** BEGIN Records **
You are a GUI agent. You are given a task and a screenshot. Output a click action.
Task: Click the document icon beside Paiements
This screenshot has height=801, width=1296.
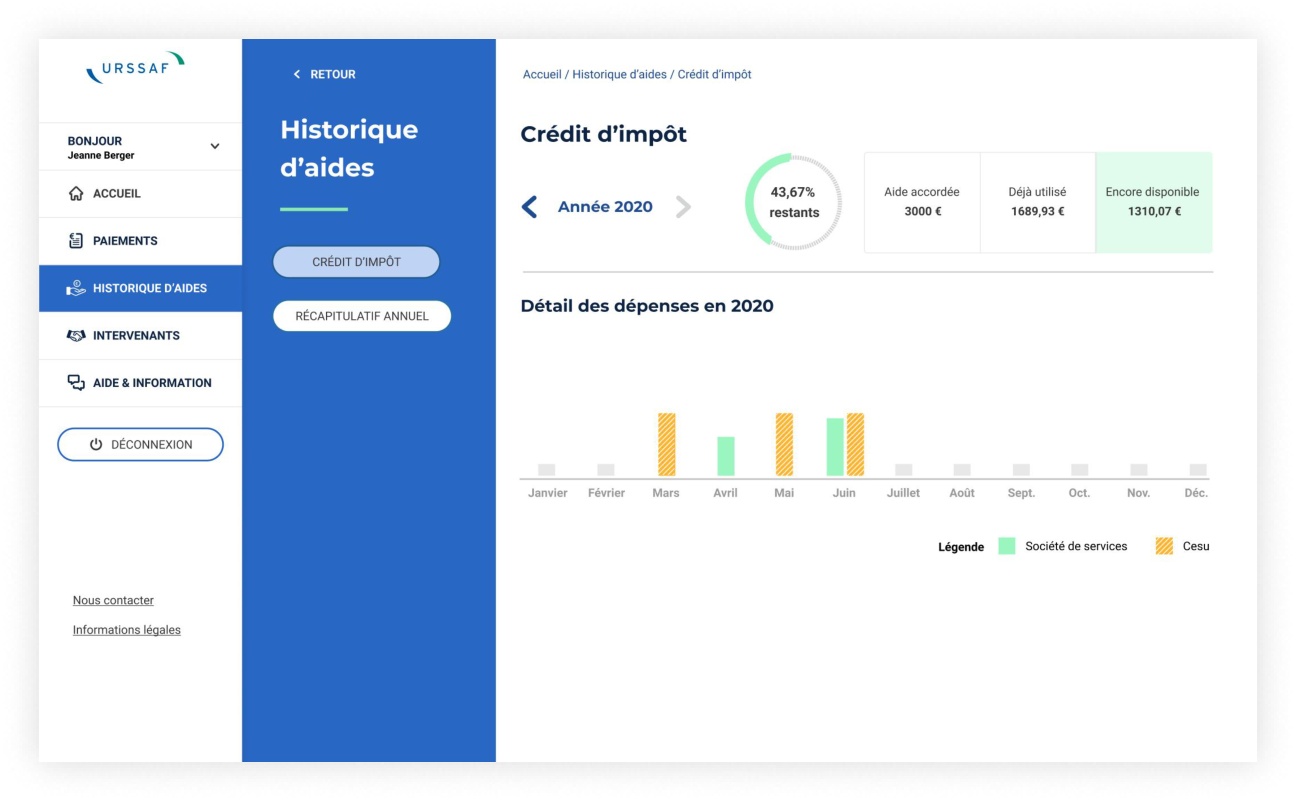pos(76,241)
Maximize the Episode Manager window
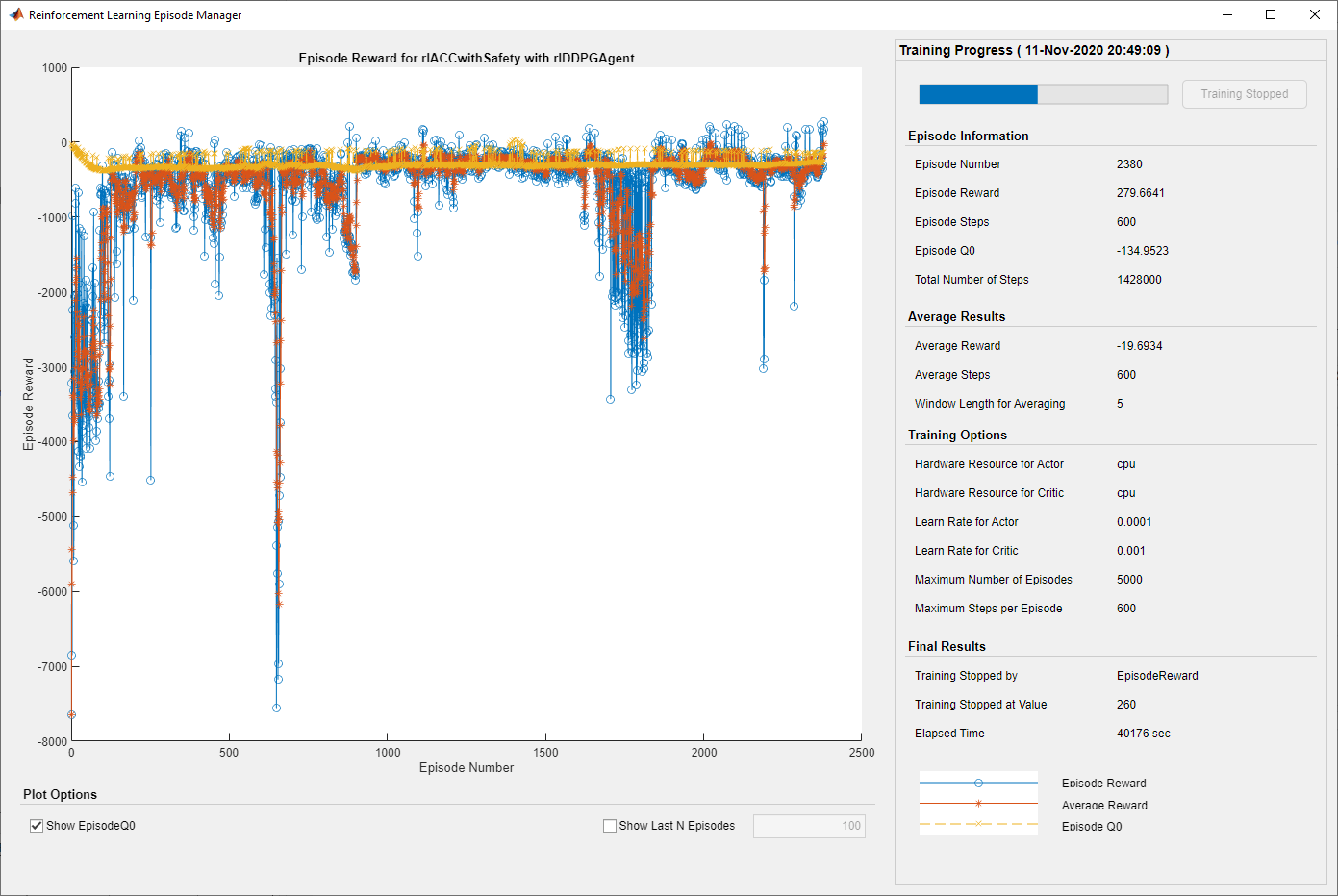Image resolution: width=1338 pixels, height=896 pixels. tap(1271, 14)
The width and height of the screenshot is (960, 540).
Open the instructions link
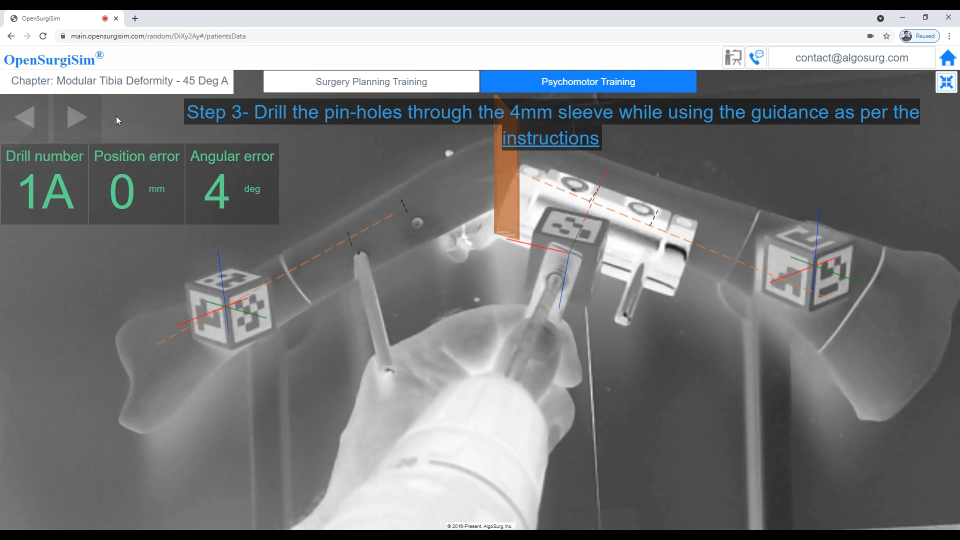pos(551,139)
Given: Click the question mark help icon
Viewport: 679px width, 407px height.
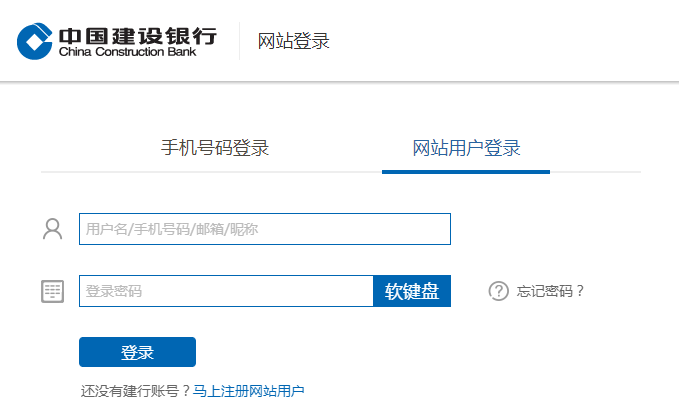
** END Records **
# Given instruction:
Reproduce the records between the line holding "Maximize the Episode Manager window" and the end of the records, inclusive, requests included, with 43 added to every number in the answers, whether a coordinate or a resolution figure. Leave the pictures out of your answer.

# Answer to the exercise:
Maximize the Episode Manager window
Image resolution: width=1381 pixels, height=939 pixels. tap(1314, 57)
The width and height of the screenshot is (960, 540).
Open the instructions link
pos(594,182)
Given: Click the question mark help icon
Viewport: 679px width, 407px height.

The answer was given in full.